## TAREFA CURTA A
Transcreva sem alterações o trecho do texto sobre a minissérie “Complô contra a América” que começa com as palavras “Enquanto a extrema-direita” e termina com “não dos EUA.”.

## TEXTO DADO
+ + + + +
Enquanto a extrema-direita se espalha pela Europa, as minorias americanas pressentem que os Estados Unidos podem viver algo parecido, já que um líder abertamente favorável ao extermínio de certos grupos pode ser tornar presidente. Este é o “plot” da minissérie “Complô contra a América”, que parece ter sido lançada na semana passada. Cobrindo a Segunda Guerra Mundial, a produção da HBO, disponível na MAX, imagina quais seriam as consequências se os Estados Unidos da América tivessem se aliado a Hitler. A história começa quando Charles Lindbergh, um aviador filiado ao partido republicano, vence a eleição contra o democrata Franklin D. Roosevelt. O discurso de Lindbergh bate doído: “America first”, pois a guerra é da Europa, não dos EUA.
Criada por David Simon, da aclamada “The Wire”, essa adaptação do livro homônimo de Philip Roth feita em 2020, tem um como trunfo a capacidade de unir passado, presente e futuro.

Para fazer essa transfusão temporal, Simon mantém a espinha do romance de Roth: a rotina de uma família judia. Herman e Bess vivem com os filhos, Philip e Samy, em Newark, uma comunidade judaica de New Jersey. Herman, como eleitor de Roosevelt, é falastrão e idealista. Já Bess é mais cautelosa. Ao redor do casal orbitam um rabino fã de Lindbergh; a irmã de Bess, Evlyn; o sobrinho de Herman, Alvin; e alguns vizinhos e amigos.
+ + + + +
## DADOS FORNECIDOS
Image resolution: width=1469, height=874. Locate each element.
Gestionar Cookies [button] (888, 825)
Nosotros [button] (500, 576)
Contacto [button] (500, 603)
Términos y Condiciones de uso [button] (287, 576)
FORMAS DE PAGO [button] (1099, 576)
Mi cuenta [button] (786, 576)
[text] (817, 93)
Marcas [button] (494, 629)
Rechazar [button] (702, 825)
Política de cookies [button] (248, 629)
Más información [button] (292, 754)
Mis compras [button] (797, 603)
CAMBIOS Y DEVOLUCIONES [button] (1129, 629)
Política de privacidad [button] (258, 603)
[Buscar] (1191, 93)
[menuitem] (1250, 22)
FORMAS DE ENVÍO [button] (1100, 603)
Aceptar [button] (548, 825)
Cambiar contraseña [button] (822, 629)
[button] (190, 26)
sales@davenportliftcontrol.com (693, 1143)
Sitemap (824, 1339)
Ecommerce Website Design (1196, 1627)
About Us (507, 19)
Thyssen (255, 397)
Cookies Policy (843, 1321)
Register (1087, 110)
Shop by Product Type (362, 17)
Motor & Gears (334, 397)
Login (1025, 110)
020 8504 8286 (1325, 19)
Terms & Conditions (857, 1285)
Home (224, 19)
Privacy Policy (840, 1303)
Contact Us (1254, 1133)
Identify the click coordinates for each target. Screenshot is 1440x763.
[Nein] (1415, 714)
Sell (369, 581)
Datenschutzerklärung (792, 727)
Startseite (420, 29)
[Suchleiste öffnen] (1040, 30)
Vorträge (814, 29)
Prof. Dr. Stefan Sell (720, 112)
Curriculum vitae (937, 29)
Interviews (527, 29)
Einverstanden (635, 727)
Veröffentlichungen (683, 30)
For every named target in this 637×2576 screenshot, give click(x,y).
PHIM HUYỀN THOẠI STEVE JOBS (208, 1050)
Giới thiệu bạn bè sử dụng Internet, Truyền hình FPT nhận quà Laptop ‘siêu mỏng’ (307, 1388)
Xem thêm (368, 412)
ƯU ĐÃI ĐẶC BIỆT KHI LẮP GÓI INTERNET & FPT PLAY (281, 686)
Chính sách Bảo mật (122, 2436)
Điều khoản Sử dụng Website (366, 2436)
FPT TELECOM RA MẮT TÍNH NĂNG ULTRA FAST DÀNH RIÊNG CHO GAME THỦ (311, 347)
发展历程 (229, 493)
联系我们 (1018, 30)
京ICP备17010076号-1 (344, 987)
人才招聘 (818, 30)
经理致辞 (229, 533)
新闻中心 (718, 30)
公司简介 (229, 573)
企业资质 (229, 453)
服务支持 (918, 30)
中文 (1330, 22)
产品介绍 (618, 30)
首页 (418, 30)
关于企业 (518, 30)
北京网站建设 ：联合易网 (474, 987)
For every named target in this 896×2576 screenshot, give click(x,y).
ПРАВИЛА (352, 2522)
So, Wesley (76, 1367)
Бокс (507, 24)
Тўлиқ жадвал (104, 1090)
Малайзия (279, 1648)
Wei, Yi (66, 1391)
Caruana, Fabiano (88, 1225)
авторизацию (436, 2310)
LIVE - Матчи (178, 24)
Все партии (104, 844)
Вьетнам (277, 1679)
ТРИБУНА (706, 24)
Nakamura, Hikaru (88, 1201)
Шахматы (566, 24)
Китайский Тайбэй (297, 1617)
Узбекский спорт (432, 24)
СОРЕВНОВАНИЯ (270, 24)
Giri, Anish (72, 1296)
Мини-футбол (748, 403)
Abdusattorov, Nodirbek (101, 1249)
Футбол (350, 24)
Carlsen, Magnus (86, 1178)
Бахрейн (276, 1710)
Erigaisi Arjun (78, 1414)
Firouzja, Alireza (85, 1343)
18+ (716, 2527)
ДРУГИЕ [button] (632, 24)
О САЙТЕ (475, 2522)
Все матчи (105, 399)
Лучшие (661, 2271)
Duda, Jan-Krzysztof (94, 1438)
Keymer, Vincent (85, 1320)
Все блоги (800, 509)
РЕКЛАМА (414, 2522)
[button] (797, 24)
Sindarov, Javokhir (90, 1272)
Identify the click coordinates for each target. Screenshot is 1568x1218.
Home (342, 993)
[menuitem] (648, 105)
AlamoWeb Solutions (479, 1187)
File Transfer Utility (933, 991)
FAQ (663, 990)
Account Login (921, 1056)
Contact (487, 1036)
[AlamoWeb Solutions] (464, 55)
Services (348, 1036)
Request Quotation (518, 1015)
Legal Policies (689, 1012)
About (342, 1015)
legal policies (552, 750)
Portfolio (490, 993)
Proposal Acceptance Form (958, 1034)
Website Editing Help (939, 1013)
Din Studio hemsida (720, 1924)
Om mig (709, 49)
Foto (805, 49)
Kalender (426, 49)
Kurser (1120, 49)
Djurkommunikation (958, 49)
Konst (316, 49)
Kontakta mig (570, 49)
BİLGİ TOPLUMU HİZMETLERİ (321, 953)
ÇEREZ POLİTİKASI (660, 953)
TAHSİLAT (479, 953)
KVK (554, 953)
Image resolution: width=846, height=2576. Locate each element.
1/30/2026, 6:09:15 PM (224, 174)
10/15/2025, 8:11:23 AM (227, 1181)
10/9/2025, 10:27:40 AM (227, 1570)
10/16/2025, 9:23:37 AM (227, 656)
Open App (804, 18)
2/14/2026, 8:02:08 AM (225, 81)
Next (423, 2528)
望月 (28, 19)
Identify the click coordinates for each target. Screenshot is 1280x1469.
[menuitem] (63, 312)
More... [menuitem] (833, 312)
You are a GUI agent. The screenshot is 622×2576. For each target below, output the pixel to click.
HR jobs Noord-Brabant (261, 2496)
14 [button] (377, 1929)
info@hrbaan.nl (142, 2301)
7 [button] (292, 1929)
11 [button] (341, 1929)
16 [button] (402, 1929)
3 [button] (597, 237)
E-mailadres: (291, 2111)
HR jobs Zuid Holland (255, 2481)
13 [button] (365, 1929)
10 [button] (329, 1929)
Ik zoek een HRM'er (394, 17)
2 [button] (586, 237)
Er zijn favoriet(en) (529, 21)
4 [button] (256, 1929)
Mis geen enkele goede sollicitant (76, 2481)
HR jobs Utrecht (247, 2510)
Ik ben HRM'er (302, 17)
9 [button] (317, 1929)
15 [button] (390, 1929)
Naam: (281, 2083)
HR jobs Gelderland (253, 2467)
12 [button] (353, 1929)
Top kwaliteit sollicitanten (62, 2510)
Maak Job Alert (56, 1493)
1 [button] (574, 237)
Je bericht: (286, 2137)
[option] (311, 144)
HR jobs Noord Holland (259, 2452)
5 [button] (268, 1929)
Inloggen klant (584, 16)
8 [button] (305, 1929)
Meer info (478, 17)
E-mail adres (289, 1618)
+ + + + +
## TAREFA CURTA B
Apresente como uma lista JSON de strings, com uma string por linha e sem as linhas em branco, somente o trecho da listagem que vai da linha que contém “Screenshot is 1440x763.” até a linha que contém “ПРАВИЛА (352, 2522)”, ambas incluídas.

## RESPOSTA DA TAREFA A
Enquanto a extrema-direita se espalha pela Europa, as minorias americanas pressentem que os Estados Unidos podem viver algo parecido, já que um líder abertamente favorável ao extermínio de certos grupos pode ser tornar presidente. Este é o “plot” da minissérie “Complô contra a América”, que parece ter sido lançada na semana passada. Cobrindo a Segunda Guerra Mundial, a produção da HBO, disponível na MAX, imagina quais seriam as consequências se os Estados Unidos da América tivessem se aliado a Hitler. A história começa quando Charles Lindbergh, um aviador filiado ao partido republicano, vence a eleição contra o democrata Franklin D. Roosevelt. O discurso de Lindbergh bate doído: “America first”, pois a guerra é da Europa, não dos EUA.

## RESPOSTA DA TAREFA B
[
  "Identify the click coordinates for each target. Screenshot is 1440x763.",
  "[Nein] (1415, 714)",
  "Sell (369, 581)",
  "Datenschutzerklärung (792, 727)",
  "Startseite (420, 29)",
  "[Suchleiste öffnen] (1040, 30)",
  "Vorträge (814, 29)",
  "Prof. Dr. Stefan Sell (720, 112)",
  "Curriculum vitae (937, 29)",
  "Interviews (527, 29)",
  "Einverstanden (635, 727)",
  "Veröffentlichungen (683, 30)",
  "For every named target in this 637×2576 screenshot, give click(x,y).",
  "PHIM HUYỀN THOẠI STEVE JOBS (208, 1050)",
  "Giới thiệu bạn bè sử dụng Internet, Truyền hình FPT nhận quà Laptop ‘siêu mỏng’ (307, 1388)",
  "Xem thêm (368, 412)",
  "ƯU ĐÃI ĐẶC BIỆT KHI LẮP GÓI INTERNET & FPT PLAY (281, 686)",
  "Chính sách Bảo mật (122, 2436)",
  "Điều khoản Sử dụng Website (366, 2436)",
  "FPT TELECOM RA MẮT TÍNH NĂNG ULTRA FAST DÀNH RIÊNG CHO GAME THỦ (311, 347)",
  "发展历程 (229, 493)",
  "联系我们 (1018, 30)",
  "京ICP备17010076号-1 (344, 987)",
  "人才招聘 (818, 30)",
  "经理致辞 (229, 533)",
  "新闻中心 (718, 30)",
  "公司简介 (229, 573)",
  "企业资质 (229, 453)",
  "服务支持 (918, 30)",
  "中文 (1330, 22)",
  "产品介绍 (618, 30)",
  "首页 (418, 30)",
  "关于企业 (518, 30)",
  "北京网站建设 ：联合易网 (474, 987)",
  "For every named target in this 896×2576 screenshot, give click(x,y).",
  "ПРАВИЛА (352, 2522)"
]